Given passage:

When deciding whether or not to nock your bow, keep in mind that arrows in a bow should be treated as carefully as the bullets in a gun. Carrying your arrows in the nocked position when you’re not ready to fire can damage your bow, and they can even be deadly. So when should you carry arrows in the nocked position? Be sure to keep these general rules in mind as you go out into the woods to catch that prize game.
Spot the Game Clearly
Spotting your game clearly is the first key when knowing when to draw your bow. Whether you’re aiming at a game in a tree or on the ground, getting a clear view is vital. Be sure that your surroundings allow you to stand in the correct position.
- With your feet standing straight beneath the width of your hips, turn your body so that you are at a right angle from the spotted game.
- Where you place your feet has an enormous effect on your accuracy. Be sure that your stance is open and your front foot is set forward and pointed in the direction of the target. This opens your stance and allows for slight movement when drawing back while still maintaining your target.
- Then take a small backwards step with the front foot, as this will square your stance.
Don’t Nock Arrows with Bow Pointing Up
Never nock your arrows while your bow is pointing up. This can be deadly, as an arrow that is shot up while returning to the earth at its point has enough force to crack a skull.
- Grip your bow in a way that is comfortable so that you don’t move slightly to the left. This is the torque effect, which happens when you hold the grip of your bow in a way that isn’t suitable for your arms strength or the pressure you’re putting onto the bow grip.
- Practice gripping your bow so that you can avoid the torque effect that is common in even experienced archers. (Read more here about fixing torque effect: http://www.bowhuntingmag.com/ask-winke/how-do-i-fix-bow-torque/ )
- Be sure that your target is not so far above you that you’re aiming at a 90-degree angle above your stance. If your target is too high above you, be sure to move back enough to be able to lower your bow to a more comfortable target in front of you. Never shoot over the horizon. Always be sure to see where your arrow will stop in case you miss your intended target.
Nocking Your Arrow
Nock your arrow only when you have your target in sight. Never nock your arrow unless you are ready to draw your bow and shoot your target. Archery can be deadly; additionally nocking your bow before you have a target in sight can negatively affect your ability to shoot the target once you do have it in sight.

Short task: In the archery passage above, what name is given to the slight leftward movement caused by gripping the bow in a way that doesn't suit your arm strength?

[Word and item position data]
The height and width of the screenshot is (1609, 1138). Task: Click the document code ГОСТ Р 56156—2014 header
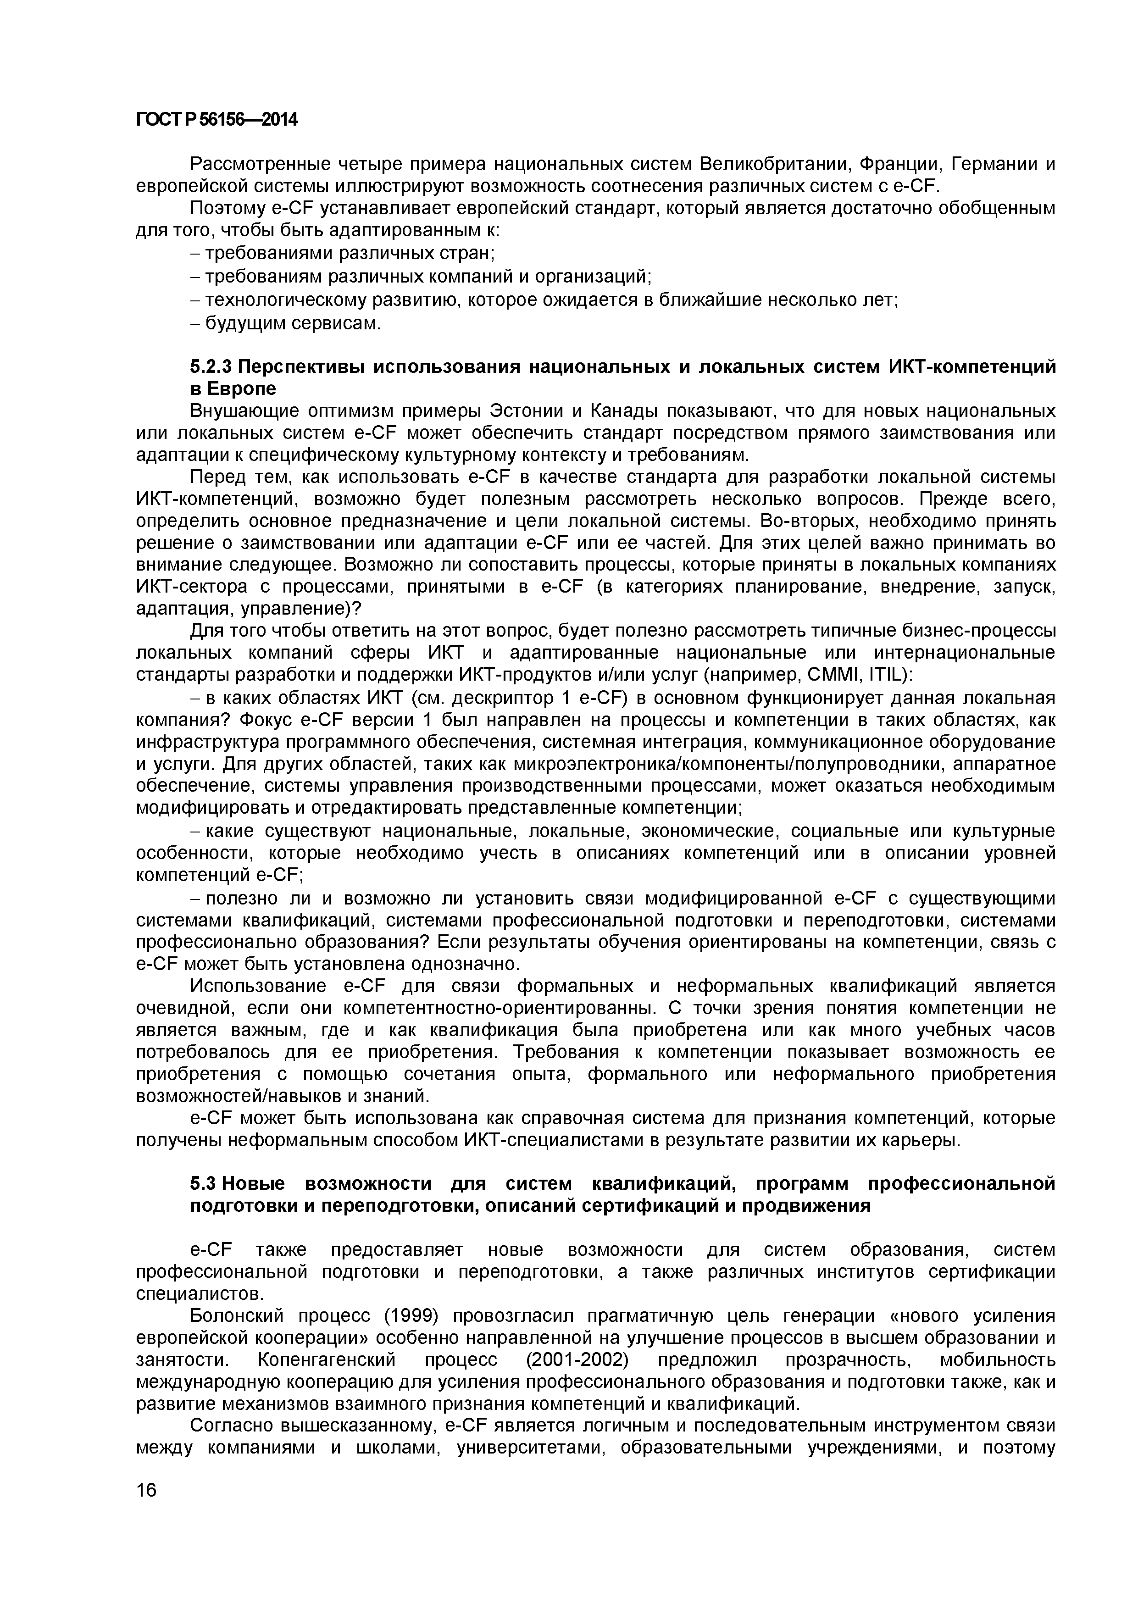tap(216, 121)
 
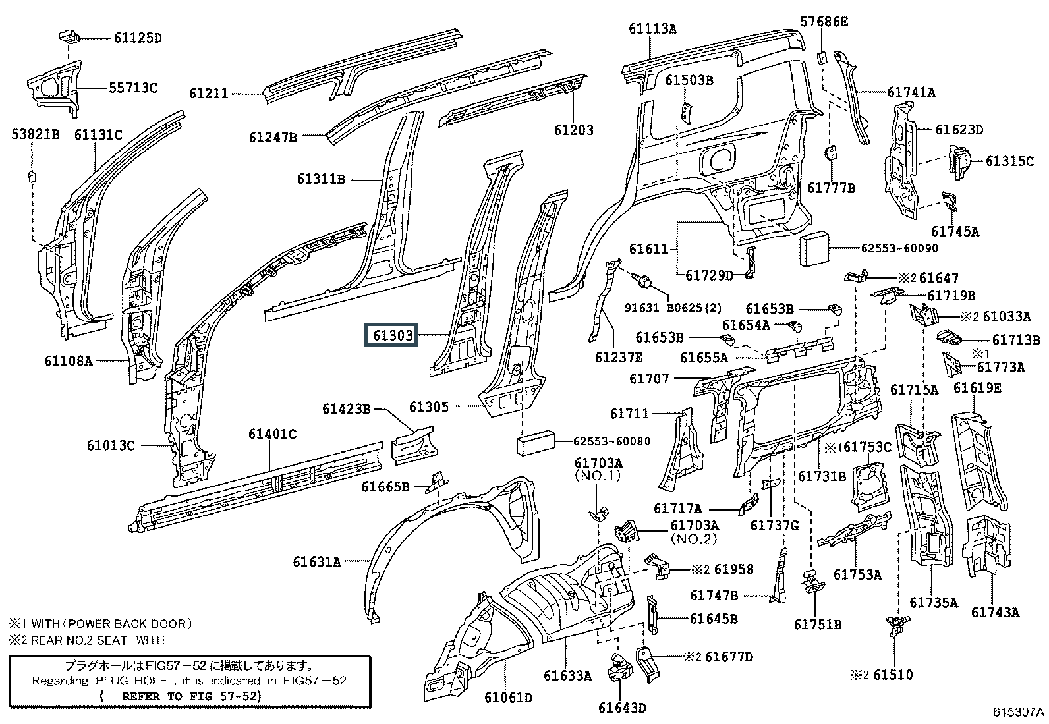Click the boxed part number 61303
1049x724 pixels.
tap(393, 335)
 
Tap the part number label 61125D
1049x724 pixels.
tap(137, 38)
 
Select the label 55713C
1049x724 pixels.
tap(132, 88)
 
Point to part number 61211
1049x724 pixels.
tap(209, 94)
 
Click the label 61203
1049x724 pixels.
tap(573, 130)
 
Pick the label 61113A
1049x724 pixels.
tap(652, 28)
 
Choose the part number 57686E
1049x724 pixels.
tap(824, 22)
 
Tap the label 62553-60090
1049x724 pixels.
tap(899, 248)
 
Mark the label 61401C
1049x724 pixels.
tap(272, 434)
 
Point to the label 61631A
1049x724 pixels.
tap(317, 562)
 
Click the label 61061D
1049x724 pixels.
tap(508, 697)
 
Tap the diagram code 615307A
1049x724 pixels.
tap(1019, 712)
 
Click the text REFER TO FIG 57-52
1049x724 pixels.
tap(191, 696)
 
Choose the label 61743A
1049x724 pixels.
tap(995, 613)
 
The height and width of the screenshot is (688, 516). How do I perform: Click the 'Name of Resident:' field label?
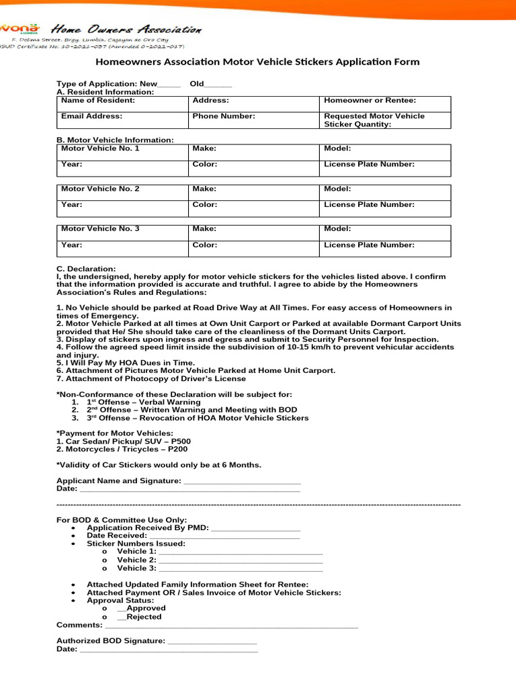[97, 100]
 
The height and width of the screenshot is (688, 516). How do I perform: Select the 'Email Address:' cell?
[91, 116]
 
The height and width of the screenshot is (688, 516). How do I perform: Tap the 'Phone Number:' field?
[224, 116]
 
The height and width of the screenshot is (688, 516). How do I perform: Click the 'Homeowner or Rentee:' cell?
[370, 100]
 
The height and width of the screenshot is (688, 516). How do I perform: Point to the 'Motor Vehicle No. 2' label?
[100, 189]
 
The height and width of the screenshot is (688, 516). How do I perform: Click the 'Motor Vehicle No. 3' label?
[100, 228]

* * *

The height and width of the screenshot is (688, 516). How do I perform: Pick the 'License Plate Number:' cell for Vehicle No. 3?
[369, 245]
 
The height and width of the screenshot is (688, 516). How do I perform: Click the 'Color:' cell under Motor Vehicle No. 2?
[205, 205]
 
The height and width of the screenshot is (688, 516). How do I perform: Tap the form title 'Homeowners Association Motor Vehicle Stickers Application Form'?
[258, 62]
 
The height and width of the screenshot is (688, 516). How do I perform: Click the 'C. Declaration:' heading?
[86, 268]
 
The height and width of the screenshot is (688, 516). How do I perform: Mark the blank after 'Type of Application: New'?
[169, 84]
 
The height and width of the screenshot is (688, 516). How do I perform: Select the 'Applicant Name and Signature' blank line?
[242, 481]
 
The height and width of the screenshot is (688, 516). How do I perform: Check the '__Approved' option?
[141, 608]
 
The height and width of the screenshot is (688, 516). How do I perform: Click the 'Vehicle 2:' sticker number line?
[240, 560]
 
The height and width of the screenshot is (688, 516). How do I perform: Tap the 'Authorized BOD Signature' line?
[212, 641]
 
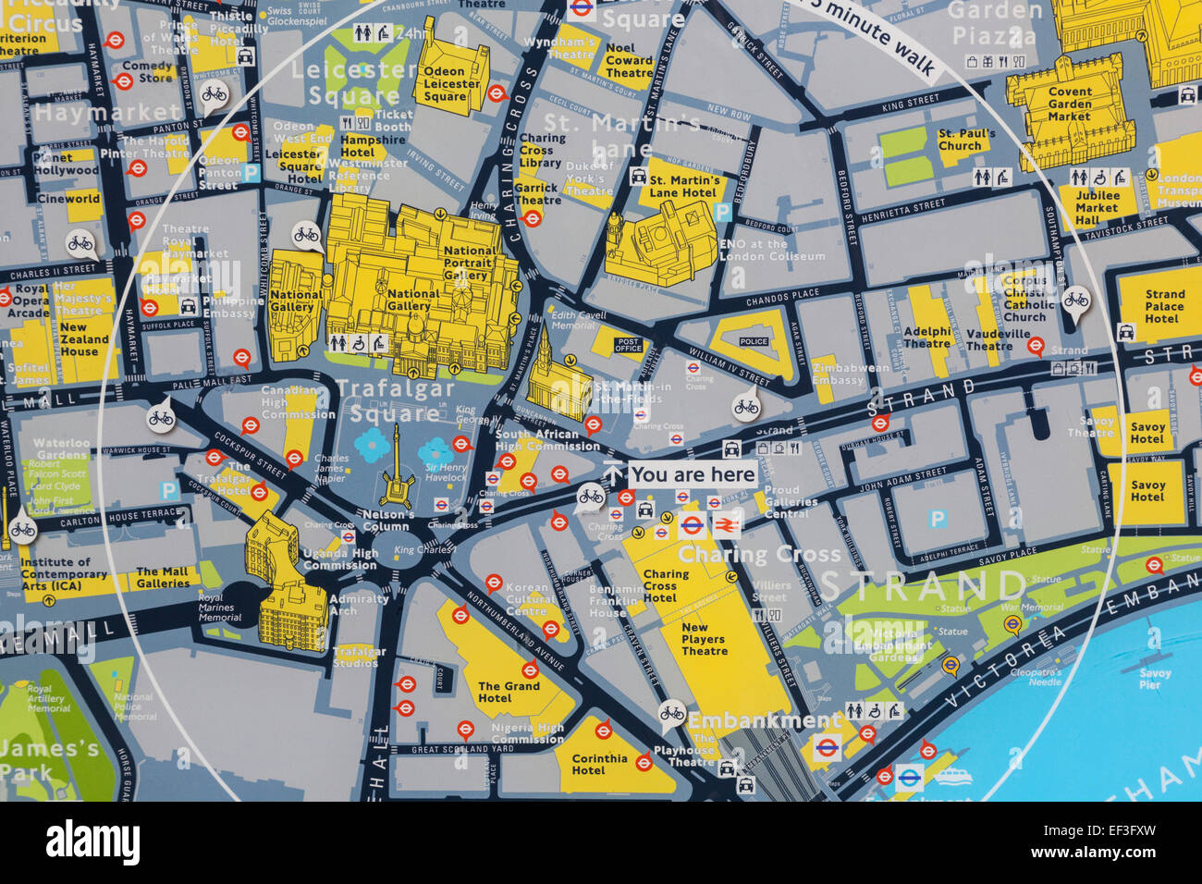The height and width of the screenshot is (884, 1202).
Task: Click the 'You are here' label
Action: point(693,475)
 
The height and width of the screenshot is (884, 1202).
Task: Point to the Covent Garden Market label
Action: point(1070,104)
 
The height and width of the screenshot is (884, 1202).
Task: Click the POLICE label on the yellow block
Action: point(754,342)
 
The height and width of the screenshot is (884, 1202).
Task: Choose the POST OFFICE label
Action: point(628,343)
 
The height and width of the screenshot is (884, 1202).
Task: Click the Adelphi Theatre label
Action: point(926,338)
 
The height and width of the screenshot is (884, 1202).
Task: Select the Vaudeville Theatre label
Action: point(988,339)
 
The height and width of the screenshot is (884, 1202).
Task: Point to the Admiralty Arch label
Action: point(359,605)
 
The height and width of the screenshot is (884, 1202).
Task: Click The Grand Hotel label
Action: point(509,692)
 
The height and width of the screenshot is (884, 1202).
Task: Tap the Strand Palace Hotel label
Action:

Solution to the problem: The torque effect.